Starting at the line holding "1221x508 pixels." and finishing at the line holding "You are a computer-use agent.", transcribe the material exactly, keeping both ends but no pictures.

Data —
* * * * *

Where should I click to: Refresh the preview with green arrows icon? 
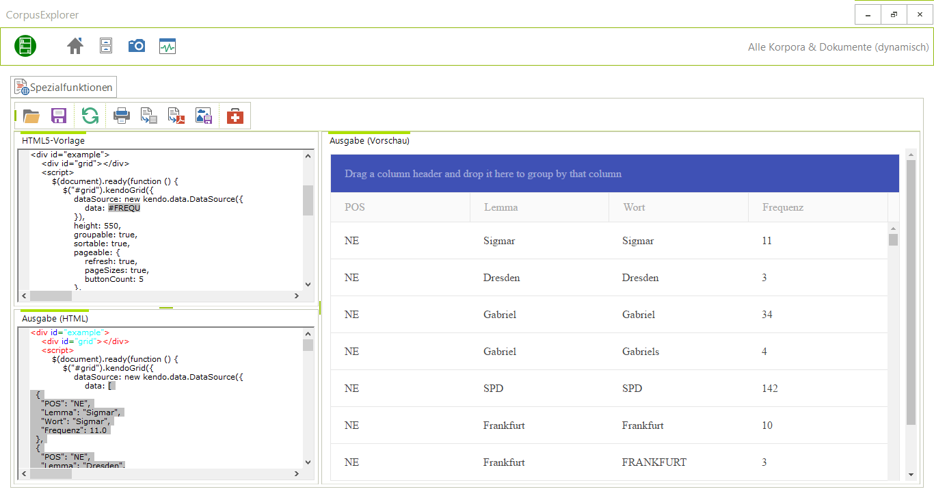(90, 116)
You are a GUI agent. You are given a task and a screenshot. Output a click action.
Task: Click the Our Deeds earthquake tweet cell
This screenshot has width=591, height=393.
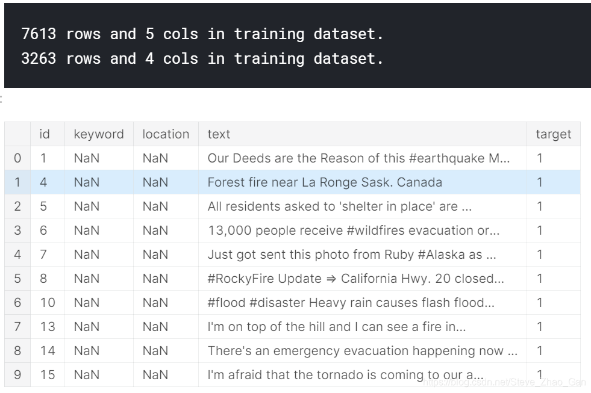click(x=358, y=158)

* * * * *

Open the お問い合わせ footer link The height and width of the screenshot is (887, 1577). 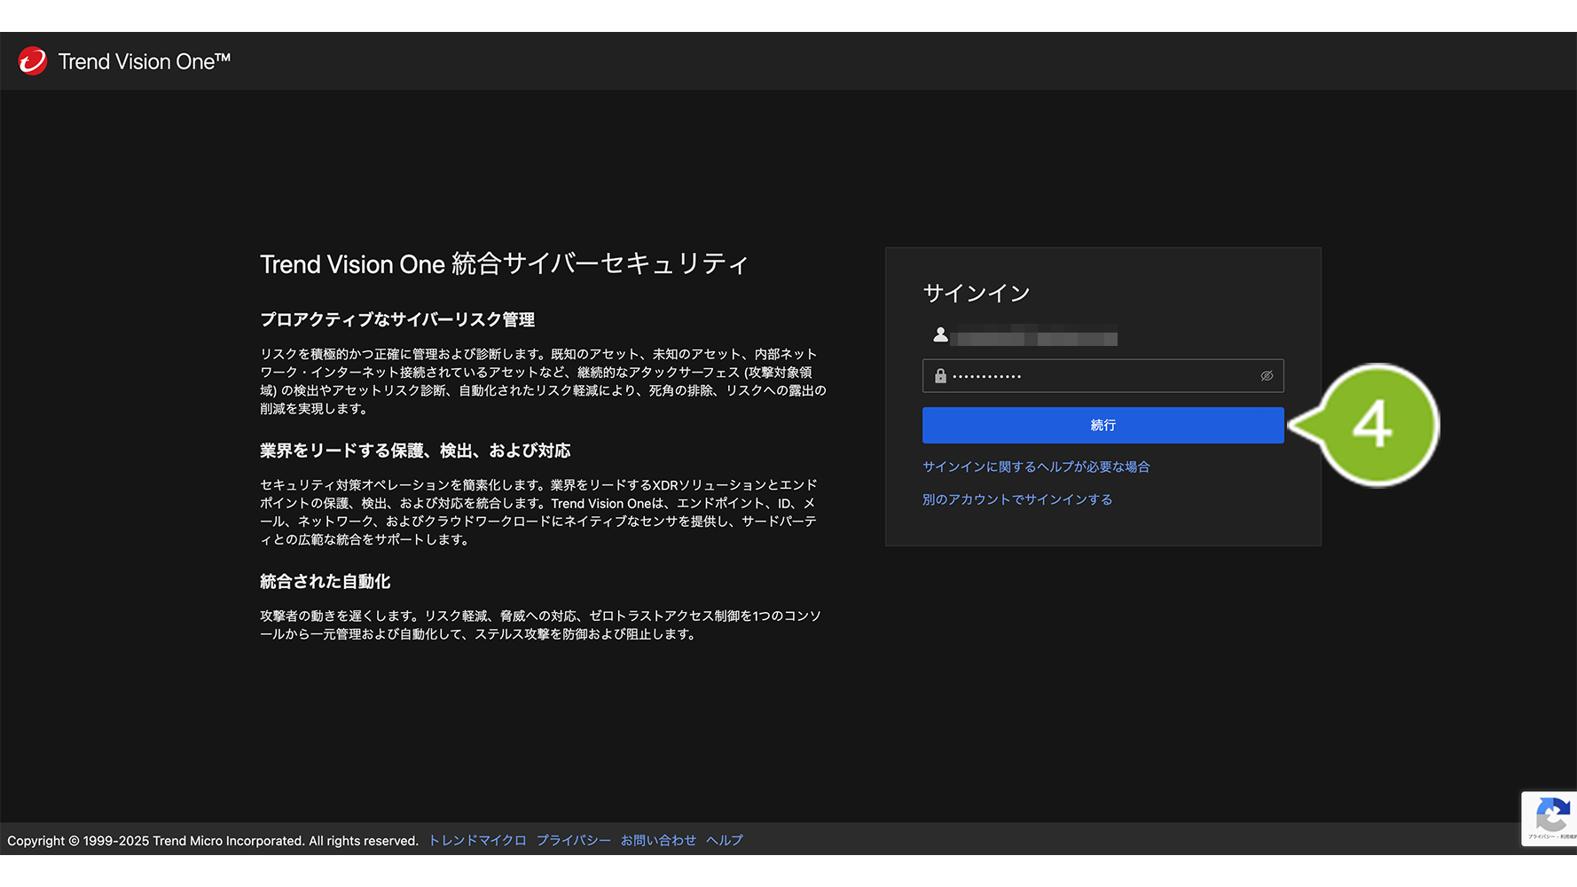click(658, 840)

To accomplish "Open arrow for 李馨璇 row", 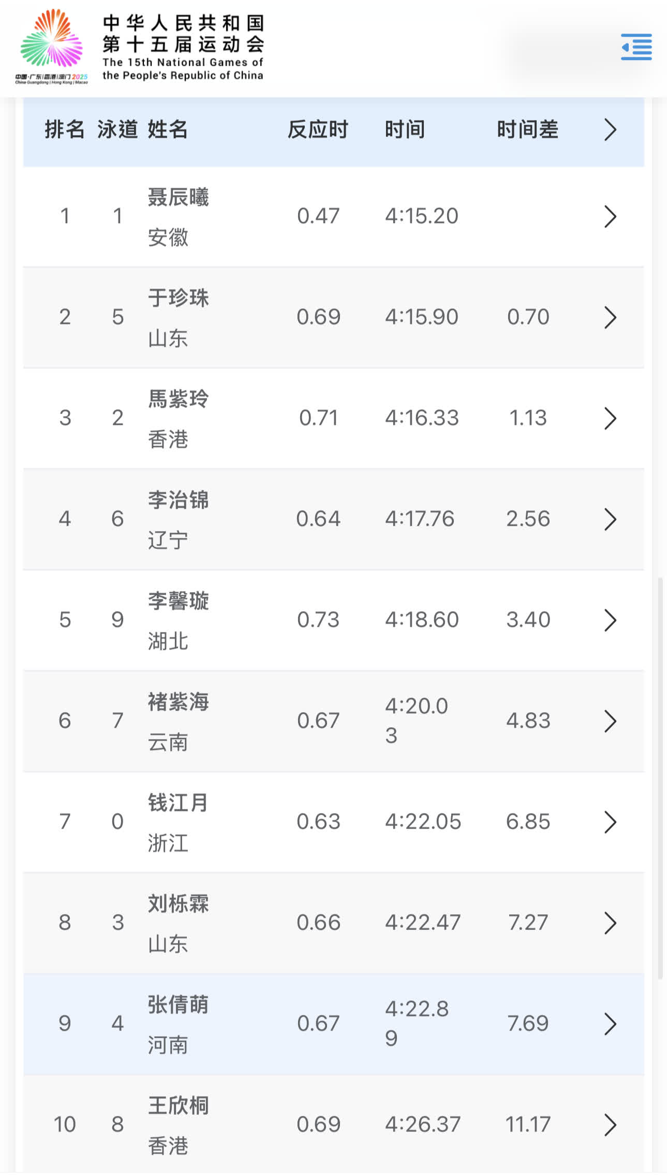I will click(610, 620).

* * * * *

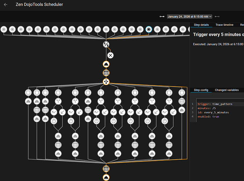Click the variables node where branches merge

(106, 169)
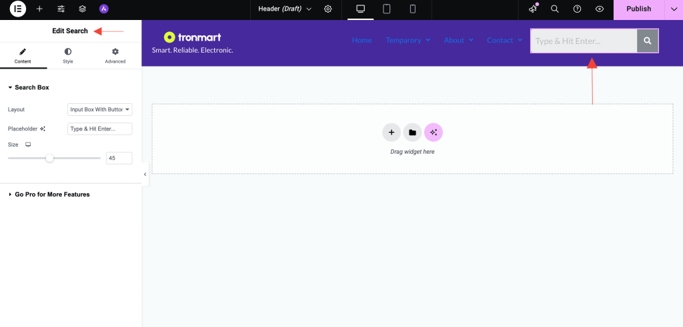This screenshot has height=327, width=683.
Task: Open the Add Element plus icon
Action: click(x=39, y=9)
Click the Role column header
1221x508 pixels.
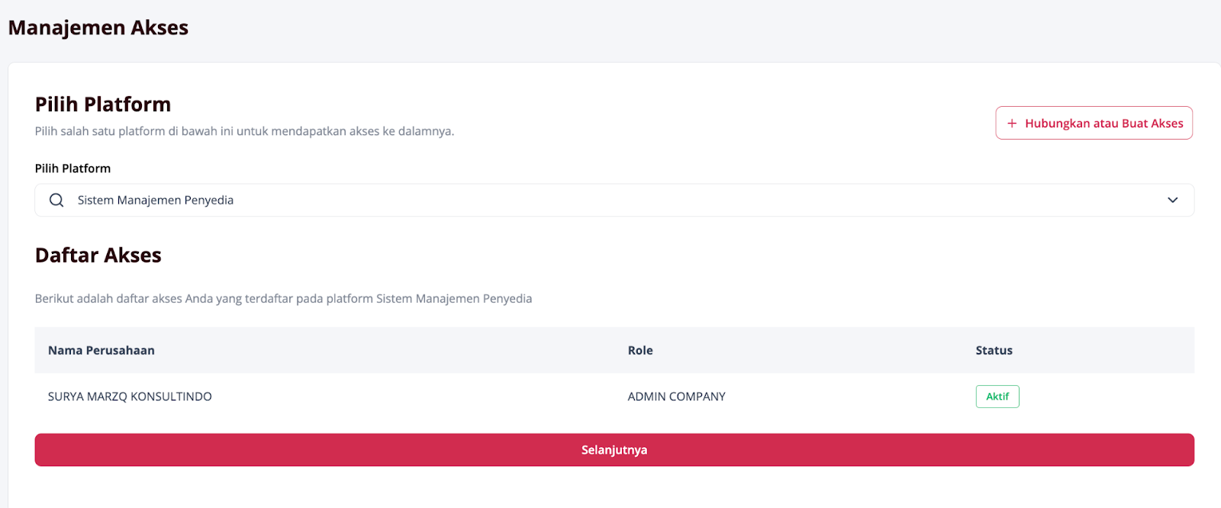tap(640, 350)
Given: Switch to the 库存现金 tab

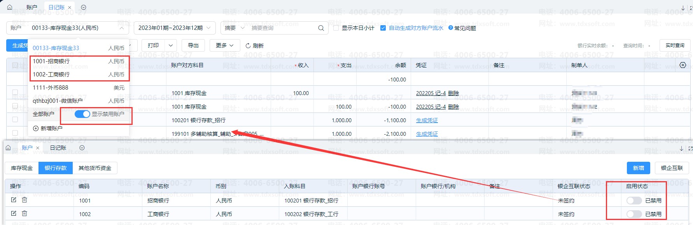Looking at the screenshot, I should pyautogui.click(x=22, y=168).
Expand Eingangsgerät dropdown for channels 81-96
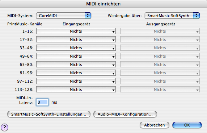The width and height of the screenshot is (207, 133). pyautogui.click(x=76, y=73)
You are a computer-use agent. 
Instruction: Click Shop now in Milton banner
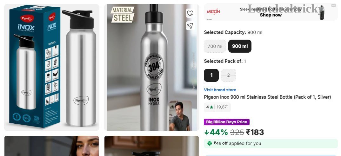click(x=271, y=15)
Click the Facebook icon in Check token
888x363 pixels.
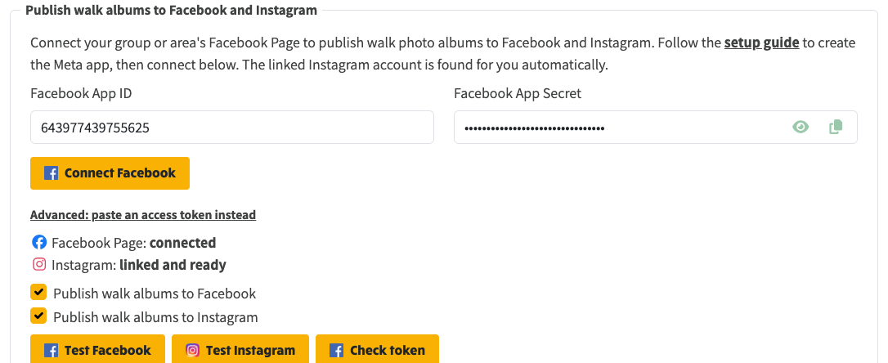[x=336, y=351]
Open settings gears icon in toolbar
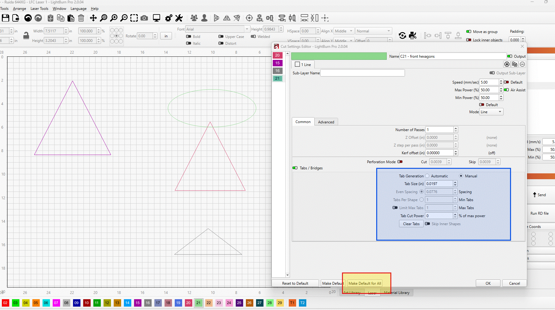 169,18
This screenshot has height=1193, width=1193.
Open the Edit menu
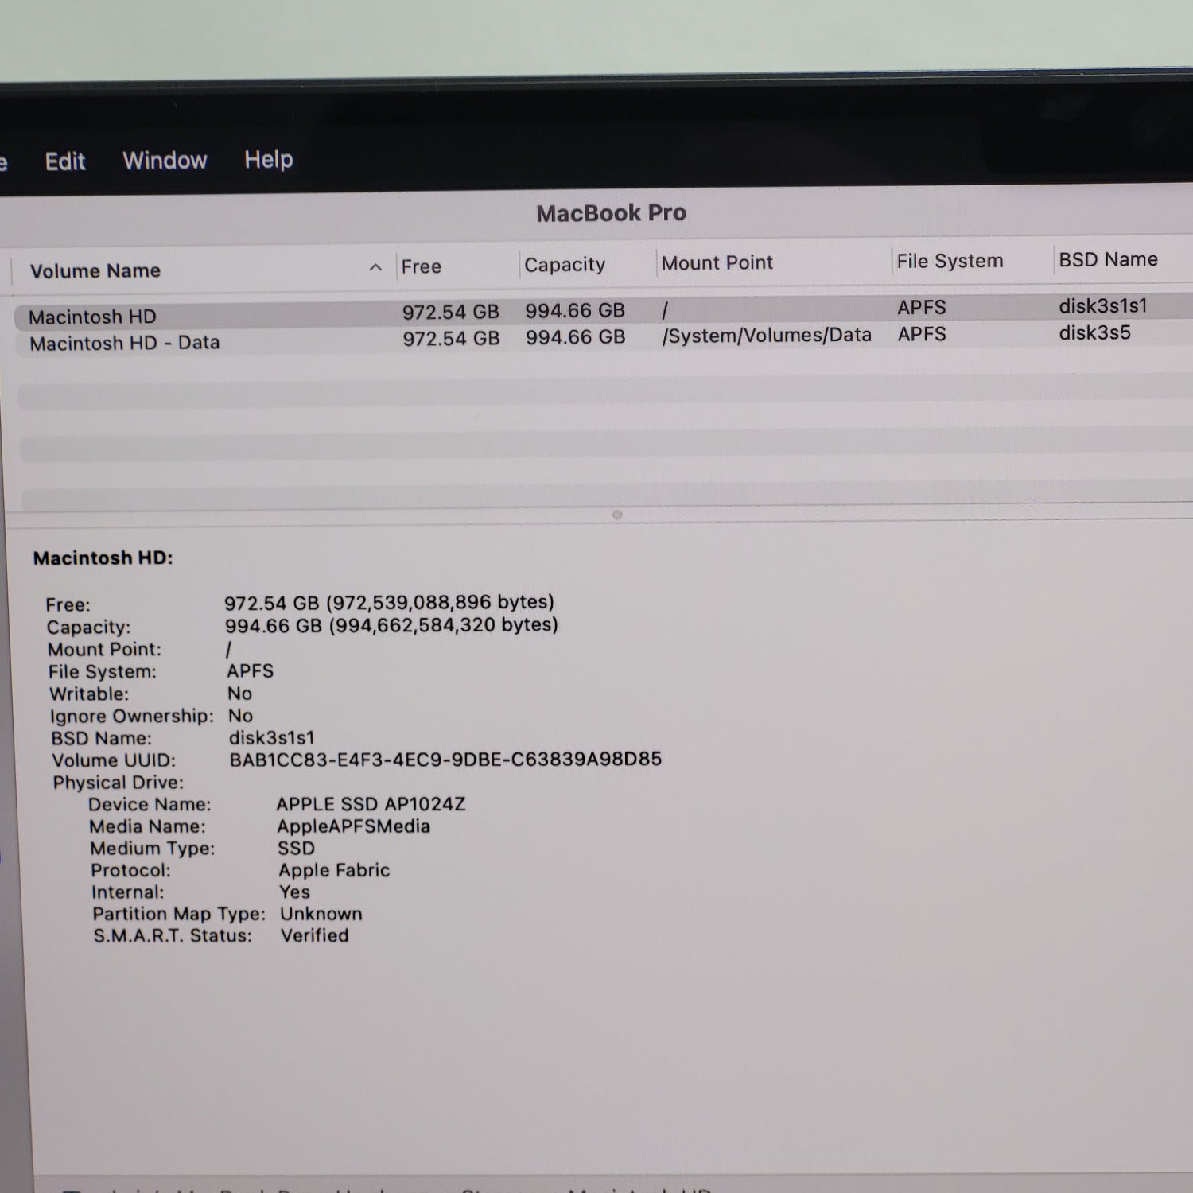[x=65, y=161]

* * * * *

Your response —
1221x508 pixels.
tap(640, 350)
Given: Switch to the 库存现金 tab

Looking at the screenshot, I should pyautogui.click(x=22, y=168).
Expand Eingangsgerät dropdown for channels 81-96
The width and height of the screenshot is (207, 133). pyautogui.click(x=76, y=73)
You are a computer-use agent. 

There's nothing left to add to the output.